Les fleurs de grand frère de Gaëlle Geniller, Delcourt, 64 pages

« Un jour de printemps, des fleurs se sont mises à pousser sur la tête de grand frère. Au début, elles l’ont effrayé, et il ne savait pas quoi en faire. Nous sommes allés voir Mamie, qui connaît tout sur les fleurs. Mais des comme ça, elle n’en connaissait pas. Grand frère a alors demandé à Papa de les lui couper. Papa lui a dit : ‘ Mais tu ne les as pas encore écoutées ! ‘ Les fleurs ont alors commencé à lui parler… »

J’avais lu de très beaux avis sur cette petite BD jeunesse et j’avoue que je me suis montrée impatiente à l’idée de la découvrir.

Nous découvrons donc l’histoire de Grand Frère qui se voit un beau matin orné de jolies fleurs sur la tête. Alors, au départ, il n’est pas vraiment ravi, d’autant que ce type d’attribut est peu commun. Et pourtant, en se montrant attentif, il va peu à peu écouter ses fleurs qui vont devenir un vrai atout.

Ce scénario en apparence tout simple, livre en réalité un message bien plus complexe. En effet, beaucoup de thème sont abordés, et pas des moindres. La différence, la tolérance, le regard des autres et l’acceptation de soi sont autant de sujets dont traite cette BD. 

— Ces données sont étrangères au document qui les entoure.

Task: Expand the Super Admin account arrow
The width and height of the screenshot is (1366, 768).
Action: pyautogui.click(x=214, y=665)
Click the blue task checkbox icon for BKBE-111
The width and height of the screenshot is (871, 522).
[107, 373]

En abordant tout cela du point de vue du petit frère, Gaëlle Geniller se met à la hauteur de ses plus jeunes lecteurs. Les mots sont simples, les situations claires, permettant ainsi de toucher de son message de tolérance, le plus de monde possible.

D’un point de vue esthétique, c’est tout simplement beau. Les traits sont d’une finesse inouïe. J’ai aimé la sensibilité qui se dégage des planches. Et puis, il y a ces couleurs, si belles et si enveloppantes, qu’elles créent comme une espèce de bulle entre le lecteur et les personnages.

Les fleurs de grand frère  livre donc un beau message de tolérance et d’acceptation de soi. L’esprit graphique m’a complètement transportée.